The Magician’s Assistant
(1997) a novel by Ann Patchett, centers on a widow who discovers that her husband, a magician, may have been hiding a whole other life from her. The book was well received upon publication and received a nomination for the 1998 Orange Prize for Fiction. In 2010, Patchett cofounded her own bookstore, Parnassus Books, and in 2012, she featured on TIME magazine’s 100 Most Influential People in the World List. She specializes in writing literary and contemporary fiction for adults, and she’s best known for her poetic, rhythmic writing style.
For 20 years, Sabine has been an assistant to a popular magician, Parsifal. He’s gay, and he’s never hidden his sexuality from her; they’ve grown closer over the years, and Parsifal loves her as a friend. He marries her so that she can legally inherit all his fortune and his property when he dies so that she will always be financially secure. Sabine knows that Parsifal’s family are dead, as they died in a tragic accident many years ago, and so there’s no one else to inherit his things.
The main problem for Sabine is that, although Parsifal marries her out of friendly affection, she loves him romantically. She secretly hopes that they can be a proper married couple, even though she knows it’s unfair to expect this from him. However, before Sabine can confess the true depth of her feelings for Parsifal, he passes away. Sabine is left heartbroken and lost, with nowhere to turn.
To help her come to terms with Parsifal’s death and rediscover her own identity, she starts going through his belongings and packing them away. She doesn’t immediately notice anything strange. However, she is contacted by the lawyer responsible for distributing Parsifal’s estate. Sabine finds out that Parsifal has been lying to her and that this isn’t even his real name. He is really called Guy Fetters, and his family is very much alive.
Sabine is devastated because she realizes that she doesn’t know this man at all, yet she’s spent so many years of her life with him. She decides that she wants to know all she can about Parsifal’s real identity and the family he’s always hid from her. Sabine goes on a road trip to meet some of these relatives and to find out if they knew anything about her—and to see whom she’s sharing Parsifal’s estate with.
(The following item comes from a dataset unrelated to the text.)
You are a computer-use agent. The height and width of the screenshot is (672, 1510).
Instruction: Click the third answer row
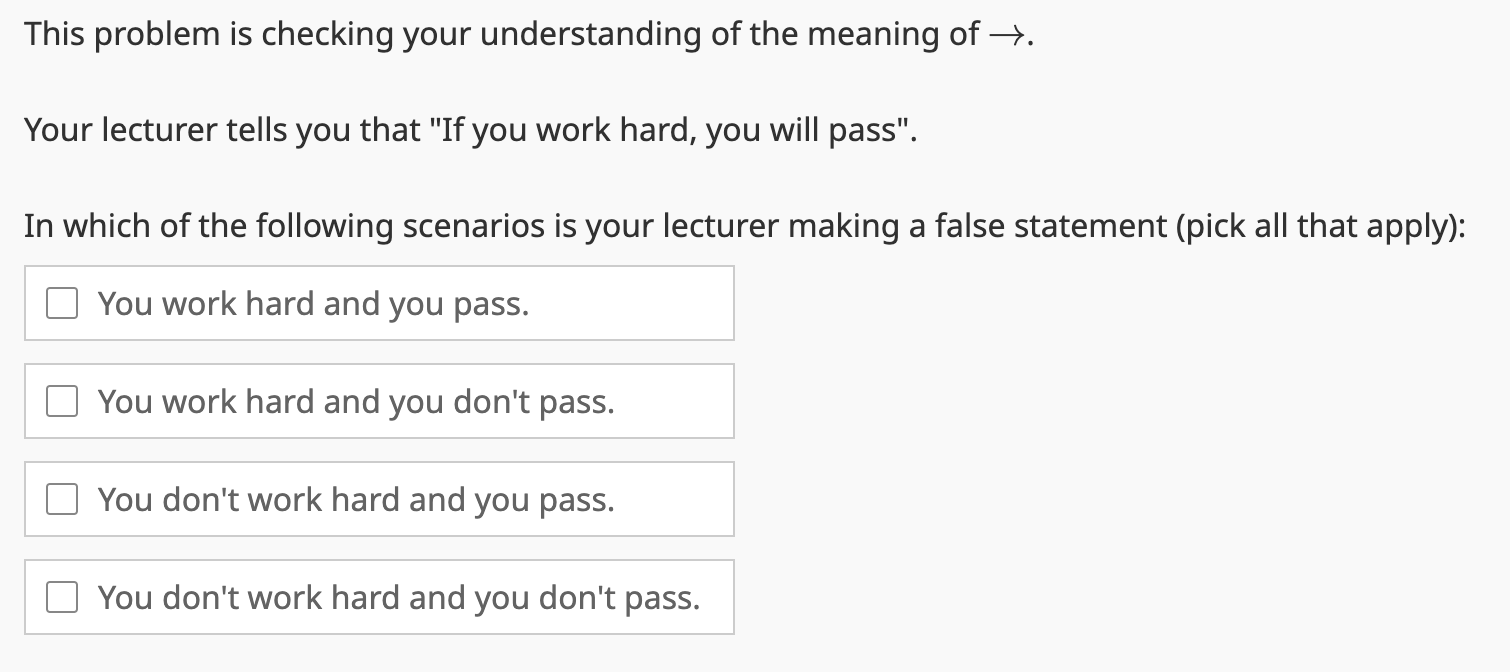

She meets Parsifal’s sister, Kitty, in Nebraska. Kitty looks like him, and Sabine finds it painful to look at her. What becomes clear as the novel progresses is that Sabine is attracted to Kitty, and she doesn’t know how to deal with these feelings. Sabine always assumed that she was heterosexual, and now she can’t help wondering if she’s been lying to herself all along.
Sabine’s character arc centers on her relationship with herself. She has always lived vicariously through Parsifal, never fulfilling her own ambitions. For example, she once wanted to be an architect; now she makes small-scale models as a sideline hobby. She has only ever seen herself through Parsifal’s eyes for twenty years, and she doesn’t know who she is anymore.
With the help of Kitty and the rest of Parsifal’s family, she begins to confront what’s happened and how artificial her life has been. She sees now that she has allowed herself to be part of an illusion Parsifal orchestrated—he was a magician, after all, and he was very good at deception. The greatest challenge Sabine faces is cutting through this “smoke and mirrors,” asking herself why she wanted to play along with his illusion in the first place.
The more time she spends with Parsifal’s family, the more she talks about her feelings. She knew that Parsifal had a lover, Phan and that she was holding onto the hope of something that could never materialize. Moreover, she knows she’ll never find out why Parsifal told her the lies that he did, keeping her at arm’s length throughout their entire relationship. Sabine realizes that two people can view the same set of circumstances very differently, which can be dangerous. We all, to some extent, create our own illusions which we must cut through eventually.
At the end of the book, Kitty and her children need somewhere to stay when she leaves her abusive husband. Sabine has to return home to LA to start looking for a new job and a new life. However, she doesn’t want to lose contact with Parsifal’s family because they’ve taught her so much about herself. She invites Kitty and her children to stay in LA with her for a while, at least until they figure something else out. Grateful, Kitty takes her up on this offer.The Magician’s Assistant
is open-ended. Sabine returns to LA with the promise of starting a new life, but it’s not clear how she will achieve that when she’s still so connected to Parsifal’s family and a woman who looks very much like him. Sabine is perhaps not as ready to break through the illusion as she wants to believe.